■ **Quoted passage**:

But the stock market is not quite such a happy place as the rip roaring index performance might suggest. Said one stockbroker: "98 per cent of this market is doing absolutely nothing; the other 2 per cent is going ballistic".
Certainly blue chips need interest rate cuts and at least one big takeover bid for support. The rates reduction should occur soon and, if the rumour mill was in form, the bid action should come early next week. GRE, the Guardian Royal Exchange insurance group, reasserted its position as the market's favourite victim.
The shares outperformed other blue chips, achieving a 22p gain to 292p in unusually busy trading. BAT Industries, facing increasing tobacco problems in the US, is regarded as the most likely to strike. The insurance group is seen as an ideal add-on to BAT's already extensive financial interests which include the Eagle Star insurance business. BAT shares were unchanged at 557.5p.
But a BAT strike is not the only story circulating. A defensive merger with Legal & General, also a rumoured target, is another continuing yarn; so is a get-together with the market's leading bank bid candidate, Standard Chartered. Suggestions the long rumoured Continental insurance bid is at last about to materialise lifted some other insurers, with Royal up 17p at 400p and General Accident 18p at 683p.
L&G was little changed at 694p; Standard, in a strong bank sector, rose a further 8p to 614p.
Other takeover favourites bounced higher, including Bank of Scotland, Royal Bank of Scotland and Asda, the supermarket chain.
Vickers, the engineering group embracing Rolls-Royce cars, was another in the bid frame with talk of a Continental strike creating the action. The shares purred 7p to 278p.
The biotech babes were again high on drugs. British Biotech, on its cancer drug, was traded at 2,625p overnight and touched 2,150p in morning trading on hopes of US buying. But the Americans failed to arrive and the shares closed at 1,675p, up 127p. There are expectations the group will produce encouraging progress reports on another drug over the weekend.

■ **Supplied data**:
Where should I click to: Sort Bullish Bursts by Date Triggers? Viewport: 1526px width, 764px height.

■ **Study questions**:
(1) According to the market report, which insurance group reasserted its position as the market's favourite victim?
(2) Reproduce word for word the stretch of the market report from "But a BAT strike" through "the supermarket chain.".
The listing isn't needed for what comes after it.

■ **Answer section**:
(1) GRE, the Guardian Royal Exchange insurance group.

(2)
But a BAT strike is not the only story circulating. A defensive merger with Legal & General, also a rumoured target, is another continuing yarn; so is a get-together with the market's leading bank bid candidate, Standard Chartered. Suggestions the long rumoured Continental insurance bid is at last about to materialise lifted some other insurers, with Royal up 17p at 400p and General Accident 18p at 683p.
L&G was little changed at 694p; Standard, in a strong bank sector, rose a further 8p to 614p.
Other takeover favourites bounced higher, including Bank of Scotland, Royal Bank of Scotland and Asda, the supermarket chain.